A ONG indica que os emojis genéricos com expressões humanas devem ter a cor laranja, azul ou um forte tom de amarelo, colorações irreais para que não haja semelhanças com qualquer etnia. E, se o emoji não for de princesa ou de Papai Noel, por exemplo, exige-se que não tenha traços masculinos ou femininos.

Explica-se: os emojis acompanham – e estimulam – tendências, especialmente as de inclusão social. Em 2010, casais gays já eram representados nas figuras.

– Não só os emojis, mas a sociedade está se dando conta de que precisa ser mais inclusiva. As pessoas querem se ver representadas nesses ícones, assim como na cultura pop e nos seriados – aponta a pesquisadora Adriana Amaral.

Em 2015, novas configurações de famílias já estavam disponíveis nos teclados dos sistemas iOS. Em abril deste ano, a Apple disponibilizou a opção com diferentes cores de pele. Muitos comemoraram a atualização, mas, para outros, seria uma simplificação da questão racial, que “obrigaria” cada um a usar o emoji que representasse sua etnia.

::::::

◆ **Exercícios para resolver**:
a – Diga se cada afirmação abaixo está de acordo com o trecho sobre emojis, respondendo sim ou não e citando literalmente as palavras do trecho que decidem a questão.
(i) Os emojis genéricos com expressões humanas devem ter cores irreais, como laranja ou azul.
(ii) Casais gays só passaram a ser representados nos emojis em 2015.
(iii) A Apple disponibilizou em abril a opção com diferentes cores de pele.
b – Copie do trecho sobre emojis tudo o que vai desde "Explica-se: os emojis" até "representados nas figuras.", sem alterar nada.

◆ **Dados armazenados**:
::::::

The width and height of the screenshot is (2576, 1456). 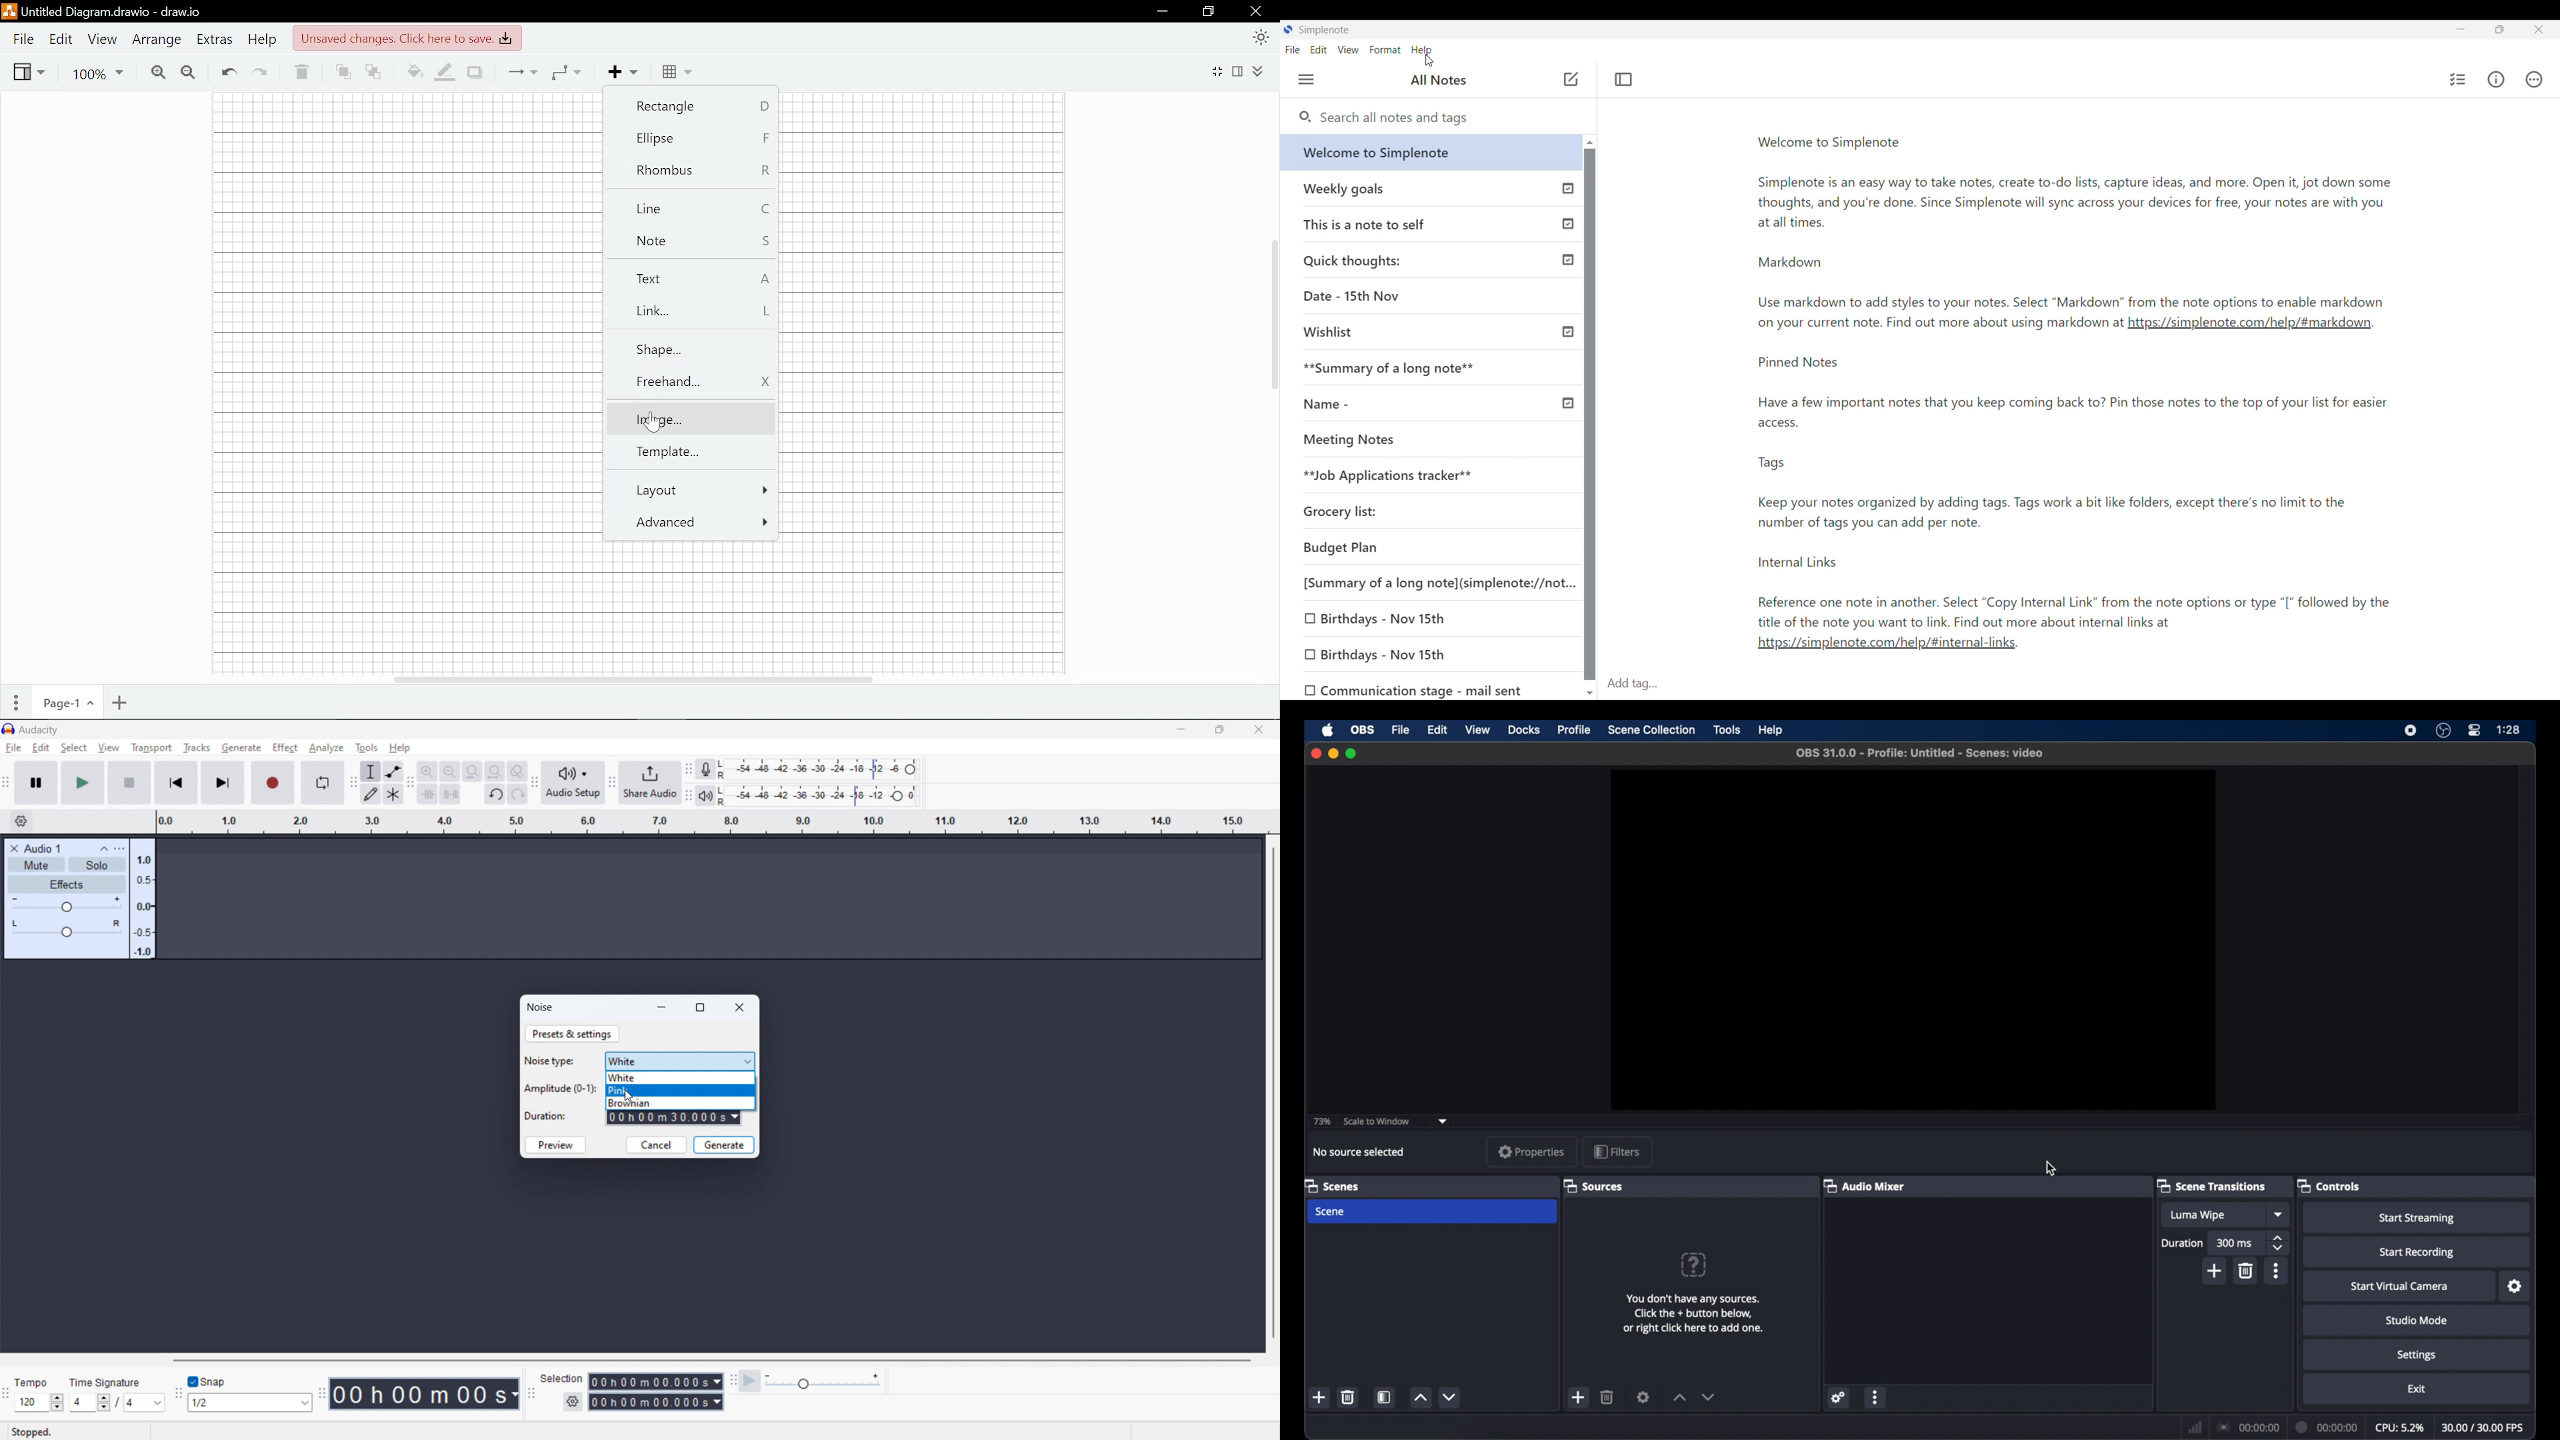 What do you see at coordinates (2247, 1427) in the screenshot?
I see `connection` at bounding box center [2247, 1427].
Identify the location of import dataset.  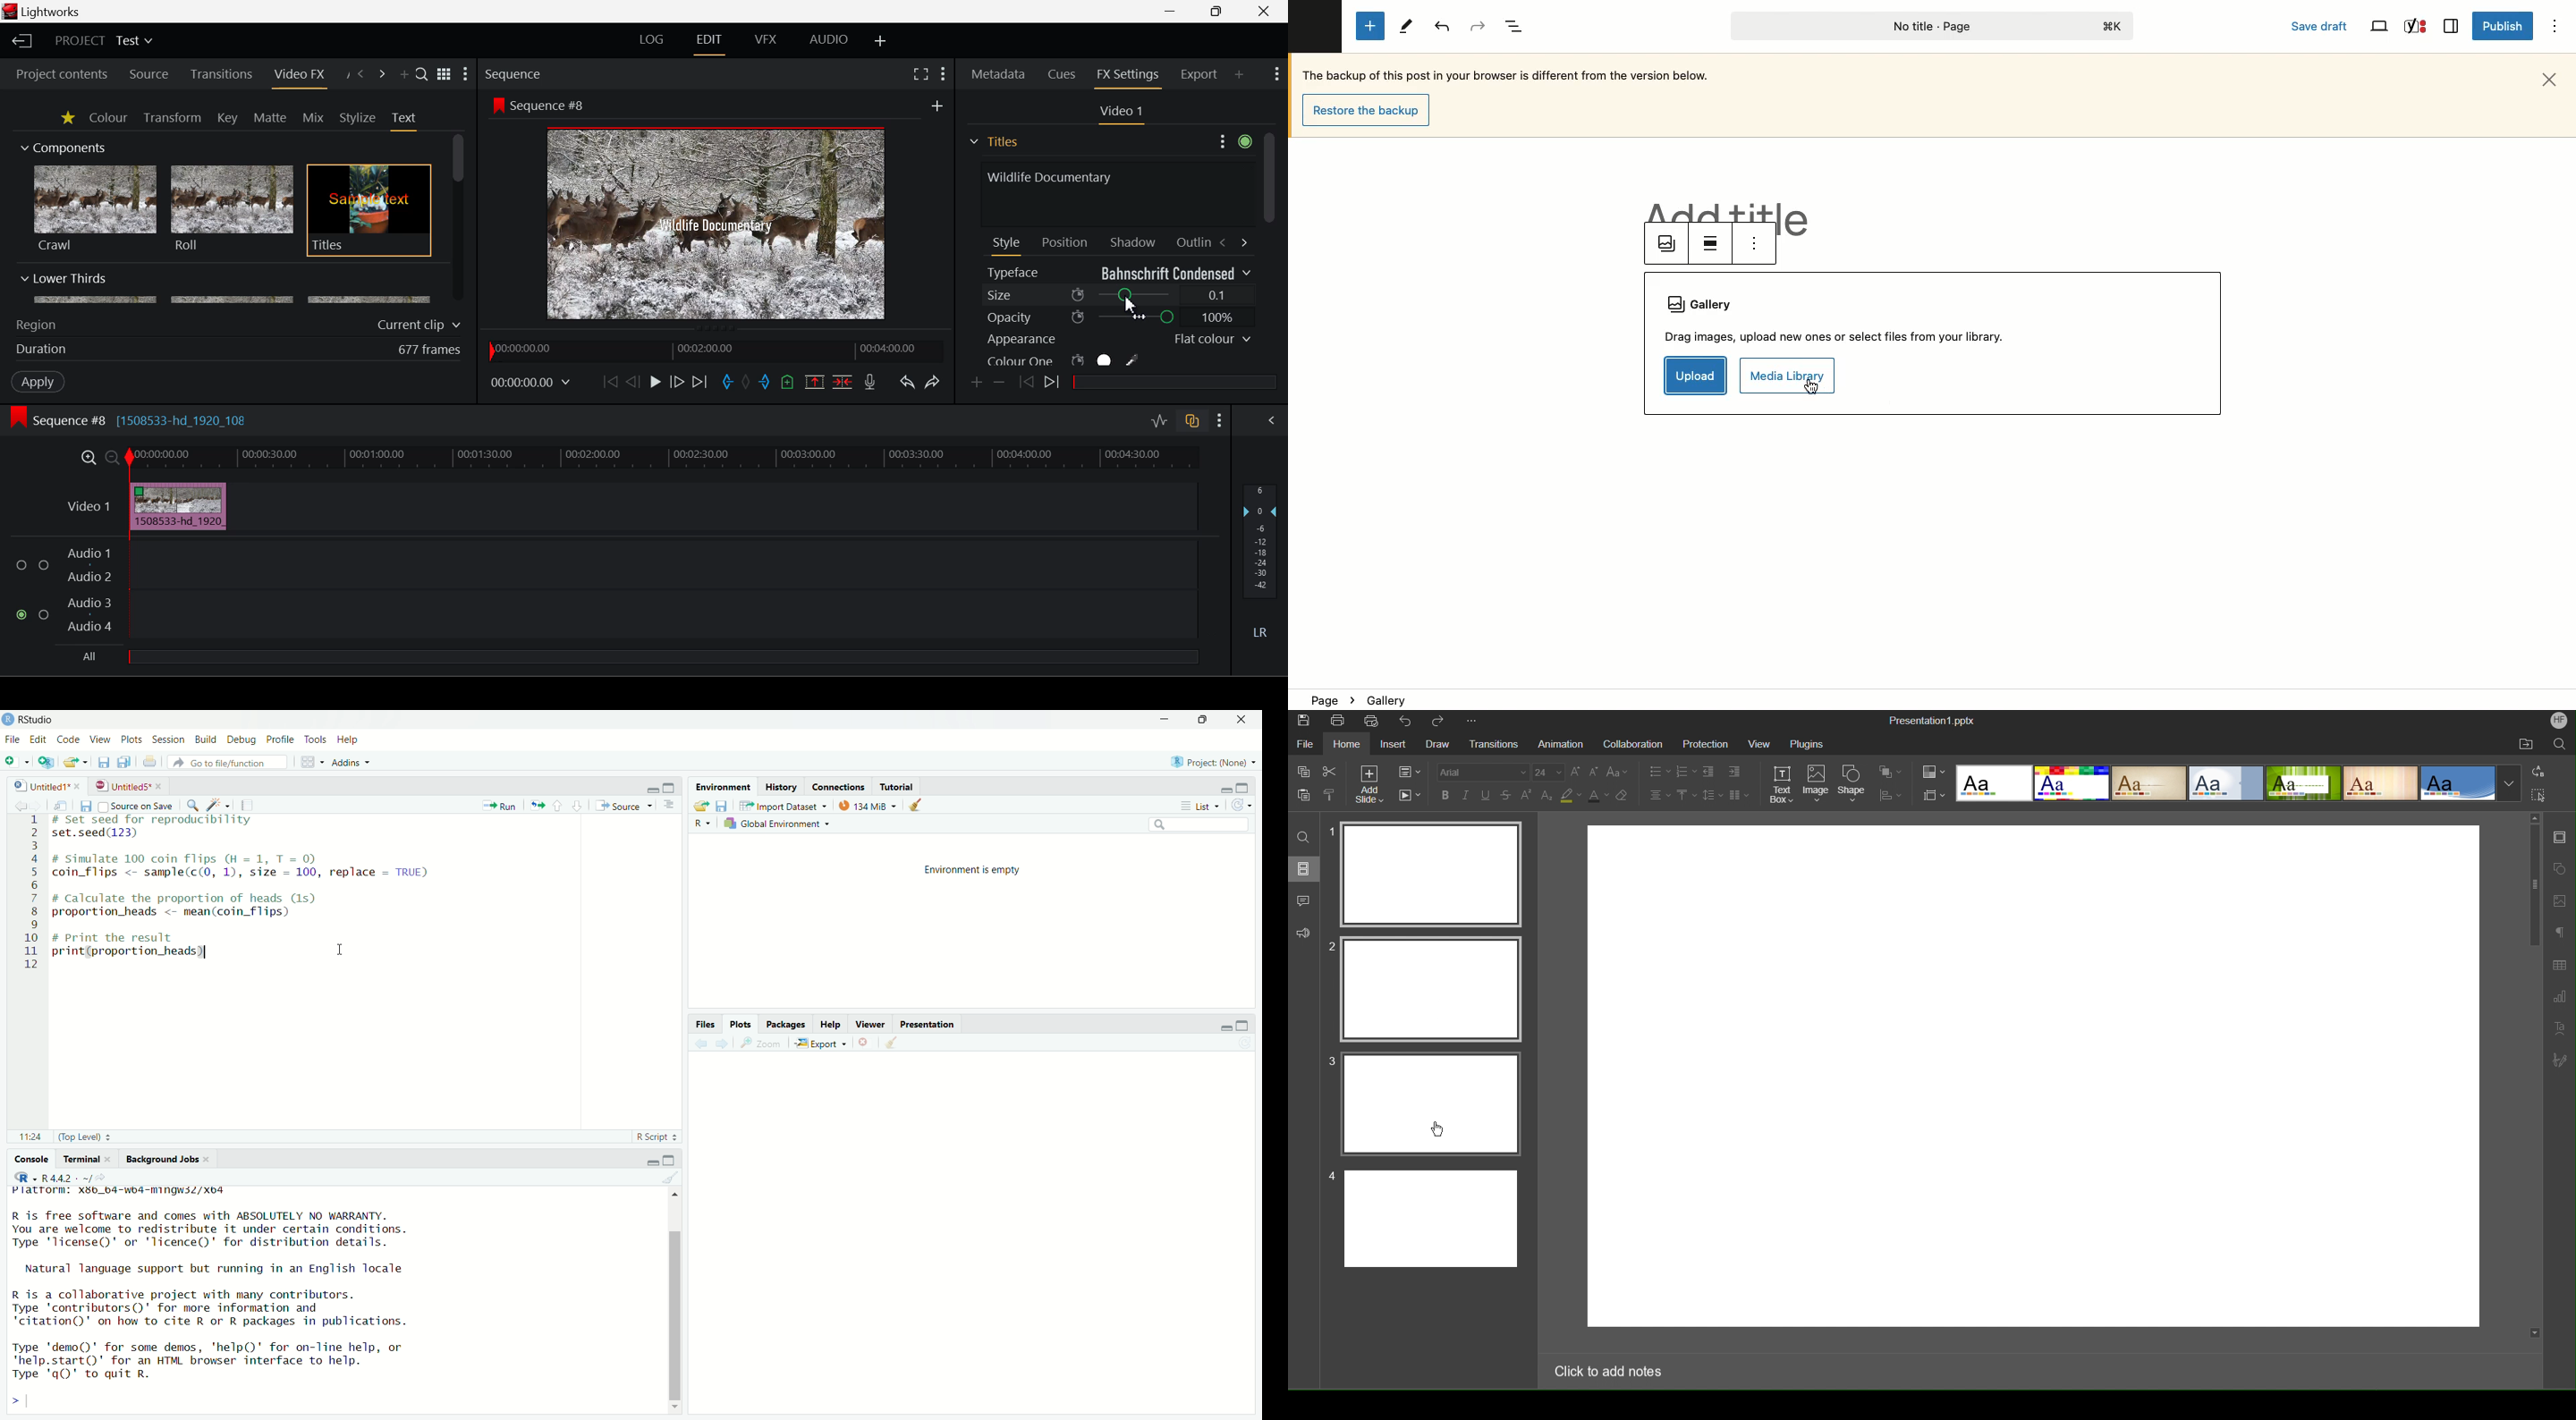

::::::

◆ **Respostas completas**:
a –
(i) Sim: “os emojis genéricos com expressões humanas devem ter a cor laranja, azul ou um forte tom de amarelo, colorações irreais”.
(ii) Não: “Em 2010, casais gays já eram representados nas figuras.”
(iii) Sim: “Em abril deste ano, a Apple disponibilizou a opção com diferentes cores de pele.”

b –
Explica-se: os emojis acompanham – e estimulam – tendências, especialmente as de inclusão social. Em 2010, casais gays já eram representados nas figuras.